Стальной кит - повелитель мира
Шрифт:
Отец же Геннадий, в прошлом офицер, воевавший в Афганистане, а потом, после ранения и отставки, с головой ушедший в христианство, о своем приходе очень радел: и иконы добыл хорошие, и утварь церковную завел очень приличную, и священное облачение. Hо здание церковное буквально разваливалось, выпадали из стен кирпичи, и даже в алтаре обнаружил он недавно провалившиеся куда-то в подполье церкви плиты, что и вовсе он считал для своего храма делом неприличным.
Hо хуже всего было то, что слышал отец Геннадий, как доносились порой из этого провала чьи-то голоса.

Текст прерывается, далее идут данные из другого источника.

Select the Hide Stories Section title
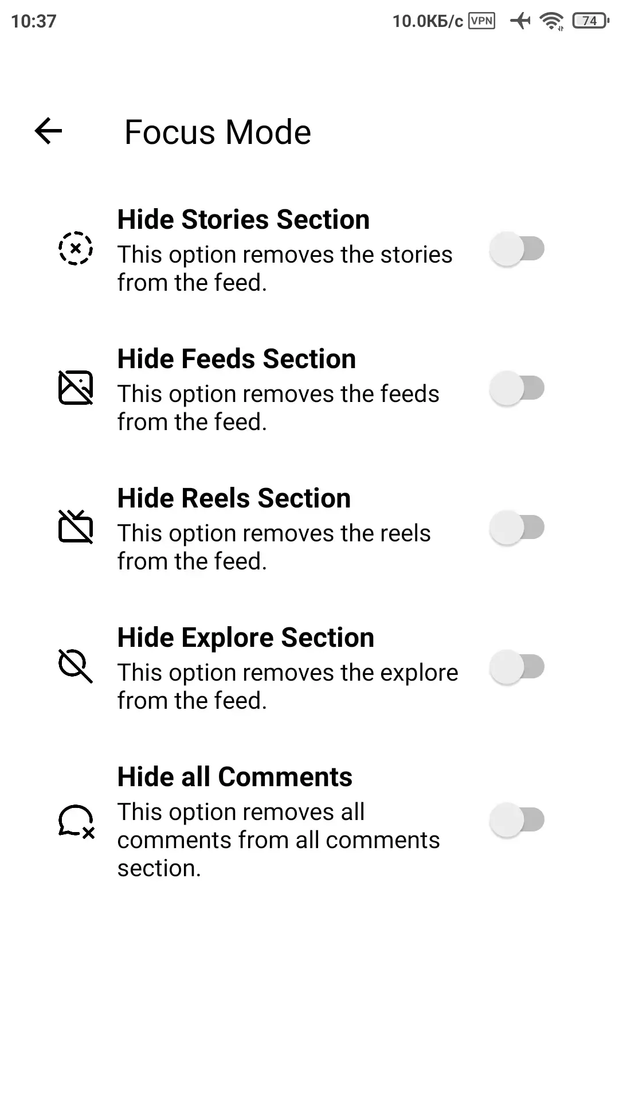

Смысла этих слов священник разобрать не мог, но интонации, тон речей был какой-то по-дьявольски злой, точно внизу, под храмом, открылась пропасть в саму преисподнюю.
Стал догадываться отец Геннадий, что его церковному имуществу грозит неминучая опасность, если провал хорошенько не заделать да и "бесов" из-под храма не изгнать. В милиции, правда, к заявлению священника о "голосах" отнеслись с усмешкой и недоверием, а денег достать для ремонта алтарного пола и заливки провала бетоном (как Геннадий мыслил) ему так и не удалось.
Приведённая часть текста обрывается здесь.